MALANG, iNews.id - Sengketa tanah ternyata bukan hanya terjadi di era modern, tetapi juga pernah berlangsung di masa Kerajaan Majapahit. Sejumlah pejabat istana tercatat kalah dalam gugatan sengketa tanah berdasarkan aturan hukum yang berlaku saat itu.
Majapahit sebagai negara hukum menerapkan kitab Kutara Manawa sebagai pedoman perundang-undangan.
Dalam Piagam Bendasari, menggambarkan sengketa tanah di Desa Manuk antara Mapanji Sarana dengan pejabat Sima Tiga. Mapanji Sarana dibantu oleh Ki Karna, Mapanji Manakara, Ajaran Reka, Ki Saran dan Ki Jumput. Sementara pejabat Sima Tiga menunjuk Panji Anawung Harsa sebagai juru bicara atau semacam penasihat hukum.
Sejarawan Prof Slamet Muljana dalam bukunya Tafsir Sejarah Negarakretagama mengatakan, menurut Mapanji Sarana, hak pakai tanah tersebut sudah dimiliki sejak lama. Namun, pihak lawan berargumen tanah itu merupakan tanah sanda-gadai sejak sebelum perak dikenal di Jawa.
Setelah mendengar keterangan saksi, pengadilan memutuskan bahwa Panji Anawung Harsa kalah dan tanah menjadi milik Mapanji Sarana.
Keputusan perkara tanah tersebut diambil berdasarkan kitab Kutara Manawa dan undang-undang lain yang berlaku di Majapahit. Piagam resmi berisi hasil keputusan disebut jayapatra, tanda kemenangan bagi pihak yang dimenangkan. Hal ini menegaskan bahwa sistem hukum Majapahit berlaku adil, bahkan untuk para pejabat tinggi sekalipun.
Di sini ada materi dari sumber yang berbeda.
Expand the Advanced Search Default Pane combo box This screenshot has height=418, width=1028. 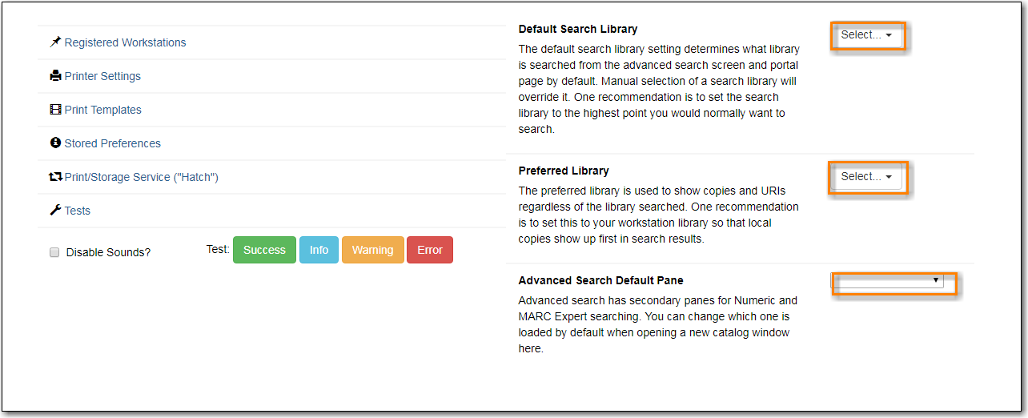point(887,280)
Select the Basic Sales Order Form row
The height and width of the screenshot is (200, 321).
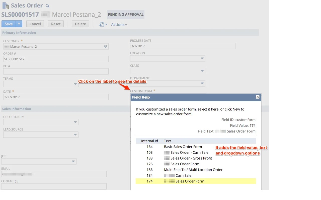click(x=183, y=147)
Selain Piagam Bendasari, sengketa tanah juga tercatat dalam Prasasti Walandit pada masa Prabu Hayam Wuruk. Perselisihan terjadi antara warga Desa Walandit dengan pejabat Desa Himad. Warga Walandit mengklaim hanya tunduk pada dharma kabuyutan yang memelihara candi leluhur, bukan kepada pejabat Himad.
Sebagai bukti, mereka menunjukkan piagam Raja Sindok serta kesaksian warga. Keputusan sengketa diambil di luar pengadilan oleh pejabat tinggi seperti Rakryan Patih Empu Mada dan Sang Arya Rajadhikara. Hasilnya, pejabat Himad kalah, dan warga Walandit tetap berhak atas tanah serta hasil cukainya.
Kisah sengketa tanah di masa Majapahit menunjukkan betapa kuatnya penerapan hukum pada masa itu. Pejabat istana pun tidak kebal hukum dan bisa kalah jika bukti serta saksi menguatkan pihak lawan. Peristiwa ini menjadi catatan sejarah bahwa hukum di Majapahit berfungsi sebagai penegak keadilan, bukan sekadar simbol kekuasaan.